#### TASK STATEMENT
Rewrite the lines below with "sidebar" changed to "side panel" wherever it occurs, keeping everything else the same.

— START GIVEN ENTRIES —

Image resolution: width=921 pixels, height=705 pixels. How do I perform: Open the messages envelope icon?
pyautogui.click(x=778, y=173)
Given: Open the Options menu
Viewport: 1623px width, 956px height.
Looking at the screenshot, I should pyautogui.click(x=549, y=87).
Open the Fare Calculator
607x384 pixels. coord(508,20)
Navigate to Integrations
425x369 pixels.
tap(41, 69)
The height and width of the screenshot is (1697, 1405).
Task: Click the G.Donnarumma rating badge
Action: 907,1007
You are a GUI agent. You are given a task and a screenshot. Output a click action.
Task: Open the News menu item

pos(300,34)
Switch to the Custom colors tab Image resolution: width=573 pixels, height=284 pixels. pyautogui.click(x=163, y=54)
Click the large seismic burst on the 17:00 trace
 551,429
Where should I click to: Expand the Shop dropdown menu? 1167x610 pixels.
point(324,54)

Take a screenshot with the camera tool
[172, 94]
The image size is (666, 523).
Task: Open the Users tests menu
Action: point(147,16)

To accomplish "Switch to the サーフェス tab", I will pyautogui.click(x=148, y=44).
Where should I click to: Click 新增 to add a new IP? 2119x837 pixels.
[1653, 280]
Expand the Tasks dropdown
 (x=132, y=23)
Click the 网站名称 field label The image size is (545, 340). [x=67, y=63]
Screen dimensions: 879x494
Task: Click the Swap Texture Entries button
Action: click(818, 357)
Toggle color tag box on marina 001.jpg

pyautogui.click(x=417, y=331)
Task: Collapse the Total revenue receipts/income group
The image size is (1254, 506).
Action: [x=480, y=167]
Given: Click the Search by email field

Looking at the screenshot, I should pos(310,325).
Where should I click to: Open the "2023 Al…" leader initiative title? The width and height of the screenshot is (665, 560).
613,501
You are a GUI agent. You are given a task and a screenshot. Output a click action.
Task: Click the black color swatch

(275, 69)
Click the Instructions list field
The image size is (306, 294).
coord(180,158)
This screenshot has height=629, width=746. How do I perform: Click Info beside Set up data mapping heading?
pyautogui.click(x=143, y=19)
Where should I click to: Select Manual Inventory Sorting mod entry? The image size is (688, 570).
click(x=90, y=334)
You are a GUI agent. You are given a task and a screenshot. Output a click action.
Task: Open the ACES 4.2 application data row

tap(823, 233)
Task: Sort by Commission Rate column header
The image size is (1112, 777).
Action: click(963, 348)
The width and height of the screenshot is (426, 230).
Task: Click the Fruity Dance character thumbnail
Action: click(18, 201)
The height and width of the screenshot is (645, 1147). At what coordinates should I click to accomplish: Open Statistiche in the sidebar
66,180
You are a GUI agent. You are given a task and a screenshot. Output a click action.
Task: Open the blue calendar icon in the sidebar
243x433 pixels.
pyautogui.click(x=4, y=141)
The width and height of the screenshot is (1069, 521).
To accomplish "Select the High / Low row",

— END GIVEN ENTRIES —

#### TASK ANSWER
Image resolution: width=921 pixels, height=705 pixels. How do I perform: Open the messages envelope icon?
pyautogui.click(x=778, y=173)
Given: Open the Options menu
Viewport: 1623px width, 956px height.
Looking at the screenshot, I should pyautogui.click(x=549, y=87).
Open the Fare Calculator
607x384 pixels. coord(508,20)
Navigate to Integrations
425x369 pixels.
tap(41, 69)
The height and width of the screenshot is (1697, 1405).
Task: Click the G.Donnarumma rating badge
Action: 907,1007
You are a GUI agent. You are given a task and a screenshot. Output a click action.
Task: Open the News menu item

pos(300,34)
Switch to the Custom colors tab Image resolution: width=573 pixels, height=284 pixels. pyautogui.click(x=163, y=54)
Click the large seismic burst on the 17:00 trace
 551,429
Where should I click to: Expand the Shop dropdown menu? 1167x610 pixels.
point(324,54)

Take a screenshot with the camera tool
[172, 94]
The image size is (666, 523).
Task: Open the Users tests menu
Action: point(147,16)

To accomplish "Switch to the サーフェス tab", I will pyautogui.click(x=148, y=44).
Where should I click to: Click 新增 to add a new IP? 2119x837 pixels.
[1653, 280]
Expand the Tasks dropdown
 (x=132, y=23)
Click the 网站名称 field label The image size is (545, 340). [x=67, y=63]
Screen dimensions: 879x494
Task: Click the Swap Texture Entries button
Action: click(818, 357)
Toggle color tag box on marina 001.jpg

pyautogui.click(x=417, y=331)
Task: Collapse the Total revenue receipts/income group
The image size is (1254, 506).
Action: [x=480, y=167]
Given: Click the Search by email field

Looking at the screenshot, I should pos(310,325).
Where should I click to: Open the "2023 Al…" leader initiative title? The width and height of the screenshot is (665, 560).
613,501
You are a GUI agent. You are given a task and a screenshot. Output a click action.
Task: Click the black color swatch

(275, 69)
Click the Instructions list field
The image size is (306, 294).
coord(180,158)
This screenshot has height=629, width=746. How do I perform: Click Info beside Set up data mapping heading?
pyautogui.click(x=143, y=19)
Where should I click to: Select Manual Inventory Sorting mod entry? The image size is (688, 570).
click(x=90, y=334)
You are a GUI agent. You are given a task and a screenshot. Output a click action.
Task: Open the ACES 4.2 application data row

tap(823, 233)
Task: Sort by Commission Rate column header
The image size is (1112, 777).
Action: click(963, 348)
The width and height of the screenshot is (426, 230).
Task: Click the Fruity Dance character thumbnail
Action: click(18, 201)
The height and width of the screenshot is (645, 1147). At what coordinates should I click to accomplish: Open Statistiche in the side panel
66,180
You are a GUI agent. You are given a task and a screenshot. Output a click action.
Task: Open the blue calendar icon in the side panel
243x433 pixels.
pyautogui.click(x=4, y=141)
The width and height of the screenshot is (1069, 521).
To accomplish "Select the High / Low row",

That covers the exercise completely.